Moi aussi, j’ai ma réponse à cette question : comment en est-on arrivés là ? Après la Seconde Guerre mondiale, nous avons perdu toute maîtrise de notre propre continent. Ce ne sont pas les Européens qui ont arrangé la situation d’après-guerre, mais les Américains et les Russes, par-dessus nos têtes. Ainsi, après 1945, l’Europe a vécu sans pouvoir influencer son propre destin : sa moitié occidentale a été occupée par les Américains, sa moitié orientale par les Russes, ou plutôt par l’Union soviétique. C’est de là qu’est née la nouvelle Europe. Et quel était alors le mot d’ordre de l’OTAN ? Très révélateur : garder les Américains à l’intérieur, maintenir les Russes à l’extérieur et contenir les Allemands. Voilà la définition de l’OTAN. Il fallait maintenir les Allemands sous contrôle, de peur que n’émerge une puissance européenne. Eh bien, cela a fonctionné un certain temps, car la sécurité de l’Europe — face à la Russie également — était assurée non seulement par les États-Unis qui prêtaient main forte, mais aussi par les financements auxquels ils procédaient, car il faut savoir que les Américains consacraient une part bien plus importante de leur budget aux dépenses militaires, y compris à la défense de l’Europe, que nous, Européens. Comme nous ne dépensions pas pour nos forces armées, nous pouvions consacrer cet argent à autre chose : c’est ce qu’on appelait le « dividende de la paix ». Quand on n’a pas à entretenir une armée, on peut utiliser ces ressources pour l’État-providence, et pour diverses autres dépenses. Cela a bien fonctionné pendant un certain temps, mais avec la restructuration actuelle du monde et le ralentissement de la compétitivité américaine, les États-Unis ont décidé qu’ils n’étaient plus prêts à défendre l’Europe gratuitement pendant que les Européens utilisaient ce dividende de la paix pour financer leurs dépenses sociales. Ils ont dit : « Les gars, à vous aussi de mettre la main à la poche. » Le moteur de la situation actuelle, c’est que les Américains — surtout à cause de la montée de l’Asie —, ont commencé à perdre de leur compétitivité à l’échelle globale. Ils ont besoin de l’argent chez eux. Ils ne peuvent plus se permettre d’être présents à la fois en mer de Chine méridionale, au Moyen-Orient et, en plus, de protéger l’Europe gratuitement. Mission impossible ! C’est pourquoi ils disent : « Les gars, la donne a changé — comme l’a déclaré le président Trump —, il faut payer !» Voilà comment nous en sommes arrivés là.

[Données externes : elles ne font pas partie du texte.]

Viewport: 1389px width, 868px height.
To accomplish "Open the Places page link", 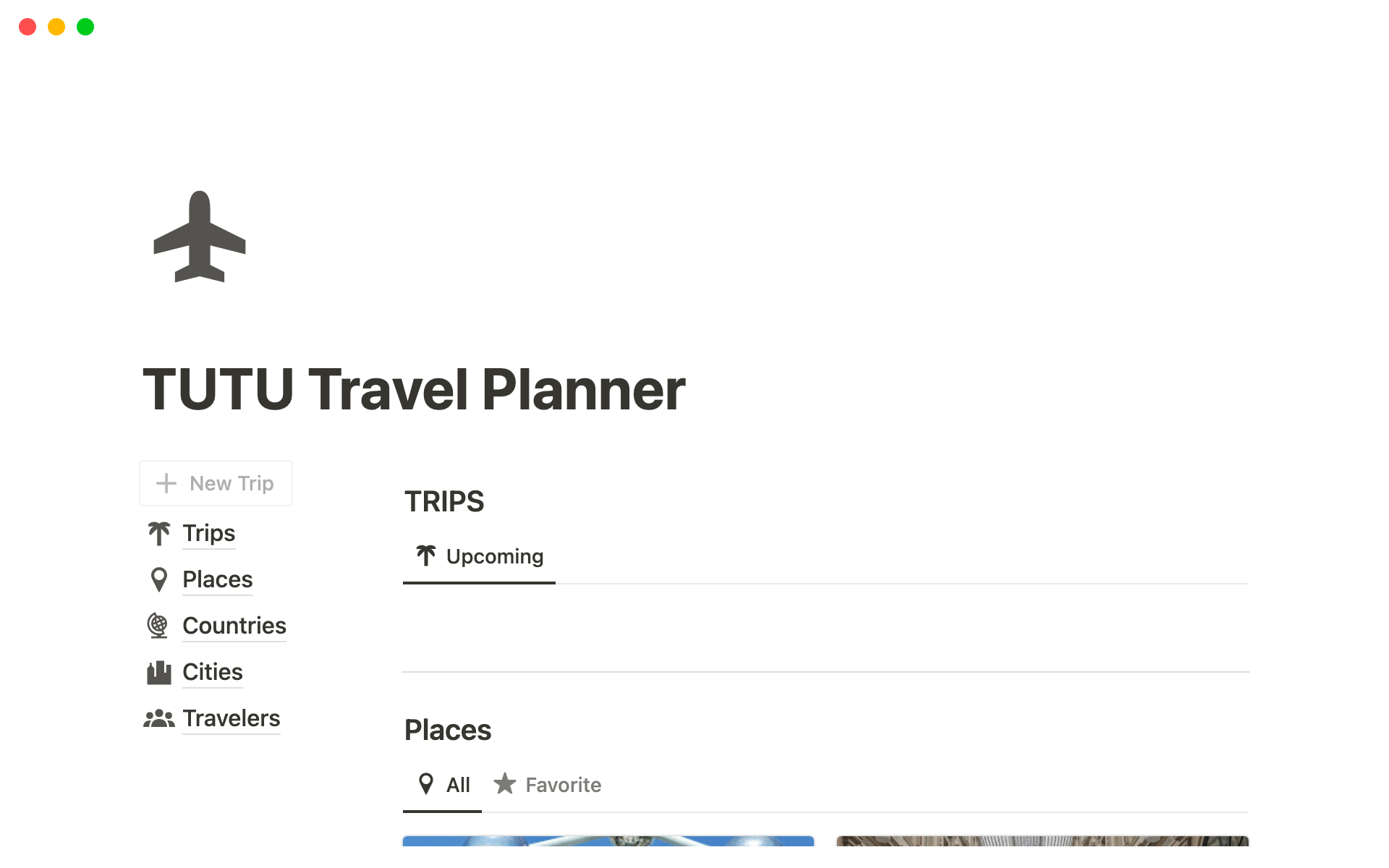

György Nógrádi : Deux remarques. Premièrement : depuis quinze ans, tous les ambassadeurs américains en mission en Allemagne répètent inlassablement qu’il faut consacrer plus à la défense. Et aujourd’hui, si l’Allemagne vit mieux que les États-Unis, c’est parce qu’elle paie beaucoup moins pour la défense. Deuxièmement : je sais que nous n’avons pas le temps de retracer toute l’histoire, mais souvenons-nous de Winston Churchill, dont le rêve, lors des deux guerres mondiales, était d’impliquer les Russes, d’impliquer les Turcs, etc. Sa conception de base était de débarquer en Yougoslavie, de tenir la ligne Ljubljana–Vienne pour empêcher les Soviétiques d’entrer en Allemagne. Eisenhower le prenait pour un fou. Roosevelt le traitait avec condescendance. C’est fascinant de voir à quel point la configuration qui a suivi la Seconde Guerre mondiale se voit même aujourd’hui.
Máté Gerhardt : Oui, en effet : en Europe l’argent s’est évaporé, les armes aussi. Désormais, l’Union européenne n’a plus guère d’autre rôle à jouer que de nous chamailler sur la ligne touche, pour faire savoir ce qu’elle aimerait obtenir. Trump et Poutine, peut-être par politesse, l’écoutent — d’ailleurs, Trump a dit qu’il écouterait l’avis de tout le monde, mais c’est une autre question de savoir si cela deviendrait réalité. À votre avis, qu’est-ce qui en adviendra ?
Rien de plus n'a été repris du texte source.